Saturday, July 2, 2022

Batswana life expectancy up

Life expectancy at birth has increased from 56 to 68 years between 2001 and 2011, says the Secretary for Economic and Financial policy, Dr Taufila Nyamadzabo, who was speaking at the 2011 Population and housing census dissemination conference. A press statement from the government of Botswana quoted Dr Nyamadzabo saying the 2011 Population and Housing Census results also showed some positive trends on a number of socio-economic spheres such as a decline of infant mortality rate from 56 to 27 deaths per one thousand life births during the period 2001 and 2011. He noted that, “Judging by our performance against the best in class, we still have a long way to go to match developed country levels of around 2 deaths per 1000 live births.”

Crude death rate, he said also dropped from 12.4 to 6.6 deaths per 1000 population Dr Nyamadzabo noted that fertility trends have also declined over time, noting that the average number of children that would be born to a woman during her reproductive life if she were to experience the prevailing age-specific fertility rates, declined from 3.2 to 2.7 children per woman between the two censuses. He observed that tracking the trend over the past three decades shows Total Fertility Rate (TFR) of 6.6, 5.2, 3.2 and 2.7 children per woman, respectively for the last four censuses. Furthermore, he said there are 47 urban villages in Botswana, an increase of twenty villages over the 2001 list, adding that in essence more and more areas of Botswana are becoming urbanised.

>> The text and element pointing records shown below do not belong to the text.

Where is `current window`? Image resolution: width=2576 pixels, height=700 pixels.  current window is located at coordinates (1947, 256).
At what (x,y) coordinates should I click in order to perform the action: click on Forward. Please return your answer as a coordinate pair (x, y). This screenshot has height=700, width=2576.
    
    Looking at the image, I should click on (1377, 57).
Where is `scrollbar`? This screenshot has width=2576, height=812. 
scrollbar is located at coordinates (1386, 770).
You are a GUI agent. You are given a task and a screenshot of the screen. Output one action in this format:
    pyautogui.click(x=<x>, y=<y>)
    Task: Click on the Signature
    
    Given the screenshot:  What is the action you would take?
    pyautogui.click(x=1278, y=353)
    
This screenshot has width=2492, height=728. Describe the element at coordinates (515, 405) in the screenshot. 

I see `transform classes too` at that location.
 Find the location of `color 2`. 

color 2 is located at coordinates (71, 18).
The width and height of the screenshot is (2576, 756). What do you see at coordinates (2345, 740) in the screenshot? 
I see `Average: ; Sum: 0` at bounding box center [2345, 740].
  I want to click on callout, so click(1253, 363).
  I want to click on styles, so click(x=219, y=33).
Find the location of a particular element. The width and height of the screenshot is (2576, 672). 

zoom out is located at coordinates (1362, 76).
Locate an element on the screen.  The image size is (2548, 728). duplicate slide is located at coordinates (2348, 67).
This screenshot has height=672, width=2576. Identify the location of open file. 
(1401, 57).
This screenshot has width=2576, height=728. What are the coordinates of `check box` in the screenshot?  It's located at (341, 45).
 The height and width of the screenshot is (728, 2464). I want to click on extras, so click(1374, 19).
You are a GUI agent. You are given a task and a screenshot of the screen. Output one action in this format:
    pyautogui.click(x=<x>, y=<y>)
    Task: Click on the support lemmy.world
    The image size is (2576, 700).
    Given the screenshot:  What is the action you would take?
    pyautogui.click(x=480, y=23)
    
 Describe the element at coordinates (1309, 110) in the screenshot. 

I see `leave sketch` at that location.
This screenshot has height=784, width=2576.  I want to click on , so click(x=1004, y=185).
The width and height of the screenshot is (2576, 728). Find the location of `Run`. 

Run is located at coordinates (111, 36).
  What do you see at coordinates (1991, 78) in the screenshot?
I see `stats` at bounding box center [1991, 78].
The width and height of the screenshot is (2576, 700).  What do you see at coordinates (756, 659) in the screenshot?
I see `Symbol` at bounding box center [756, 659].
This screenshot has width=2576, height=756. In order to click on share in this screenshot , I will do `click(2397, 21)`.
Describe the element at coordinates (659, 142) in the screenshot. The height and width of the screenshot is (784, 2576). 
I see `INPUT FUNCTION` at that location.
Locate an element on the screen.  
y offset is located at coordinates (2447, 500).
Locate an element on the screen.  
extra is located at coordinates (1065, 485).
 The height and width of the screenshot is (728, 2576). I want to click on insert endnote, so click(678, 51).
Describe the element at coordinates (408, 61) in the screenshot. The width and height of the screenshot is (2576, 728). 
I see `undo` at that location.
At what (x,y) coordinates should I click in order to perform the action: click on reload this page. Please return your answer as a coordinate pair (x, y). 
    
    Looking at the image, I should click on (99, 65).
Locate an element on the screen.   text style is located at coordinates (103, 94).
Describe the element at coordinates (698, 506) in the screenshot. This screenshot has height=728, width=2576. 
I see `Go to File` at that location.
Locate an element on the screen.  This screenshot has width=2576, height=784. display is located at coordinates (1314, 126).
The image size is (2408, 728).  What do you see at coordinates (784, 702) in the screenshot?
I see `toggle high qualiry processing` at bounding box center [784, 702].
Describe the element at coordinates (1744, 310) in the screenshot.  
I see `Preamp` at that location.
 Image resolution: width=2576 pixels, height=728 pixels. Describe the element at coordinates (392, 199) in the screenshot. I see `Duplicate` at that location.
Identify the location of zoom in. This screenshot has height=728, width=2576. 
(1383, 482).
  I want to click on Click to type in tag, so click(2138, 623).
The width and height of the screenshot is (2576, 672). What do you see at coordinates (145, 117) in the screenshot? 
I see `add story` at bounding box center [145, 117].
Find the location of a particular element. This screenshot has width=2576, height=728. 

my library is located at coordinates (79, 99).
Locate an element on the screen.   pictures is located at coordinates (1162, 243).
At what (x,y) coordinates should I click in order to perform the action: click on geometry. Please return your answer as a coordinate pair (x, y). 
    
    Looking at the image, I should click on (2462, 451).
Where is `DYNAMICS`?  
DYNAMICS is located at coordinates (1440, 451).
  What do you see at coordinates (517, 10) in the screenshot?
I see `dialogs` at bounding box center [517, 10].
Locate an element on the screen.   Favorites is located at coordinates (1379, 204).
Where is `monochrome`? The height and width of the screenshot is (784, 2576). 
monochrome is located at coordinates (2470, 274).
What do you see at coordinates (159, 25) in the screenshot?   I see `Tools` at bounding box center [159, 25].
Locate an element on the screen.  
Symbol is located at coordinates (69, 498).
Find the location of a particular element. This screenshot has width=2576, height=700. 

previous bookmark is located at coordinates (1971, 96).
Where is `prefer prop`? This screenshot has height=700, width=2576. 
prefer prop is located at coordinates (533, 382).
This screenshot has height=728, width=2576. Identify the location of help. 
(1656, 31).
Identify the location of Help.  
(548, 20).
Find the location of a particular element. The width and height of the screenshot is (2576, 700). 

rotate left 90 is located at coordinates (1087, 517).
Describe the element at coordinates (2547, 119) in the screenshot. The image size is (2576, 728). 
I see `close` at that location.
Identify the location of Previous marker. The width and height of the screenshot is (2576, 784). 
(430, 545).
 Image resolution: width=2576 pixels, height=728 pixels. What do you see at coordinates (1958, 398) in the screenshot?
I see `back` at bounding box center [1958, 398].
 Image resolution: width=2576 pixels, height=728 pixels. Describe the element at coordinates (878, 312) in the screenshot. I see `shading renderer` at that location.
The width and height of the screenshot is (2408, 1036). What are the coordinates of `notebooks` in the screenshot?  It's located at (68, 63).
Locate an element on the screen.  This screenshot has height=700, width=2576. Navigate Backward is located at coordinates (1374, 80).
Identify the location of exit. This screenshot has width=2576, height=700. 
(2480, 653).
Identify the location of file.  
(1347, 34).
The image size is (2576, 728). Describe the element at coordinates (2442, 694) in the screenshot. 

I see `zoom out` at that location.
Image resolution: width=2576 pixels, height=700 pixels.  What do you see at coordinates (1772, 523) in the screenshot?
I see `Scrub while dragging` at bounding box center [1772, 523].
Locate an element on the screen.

Dr Nyamadzabo said 64 per cent of the population now lives in urban areas compared to 54.2 per cent observed in the 2001 census. “This trend certainly says something about Batswana’s trend reduced participation in agricultural activities and, more fundamentally, the resultant lower contribution of the sector to the economy,” he said.

On the economic activity, he said, the census results yielded an unemployment rate of 19.6 per cent for the population aged 18 years and above, noting that the results corroborate high levels of unemployment among the youth. Dr Nyamadzabo stated that the figures add to those calling for concerted efforts at employment creation.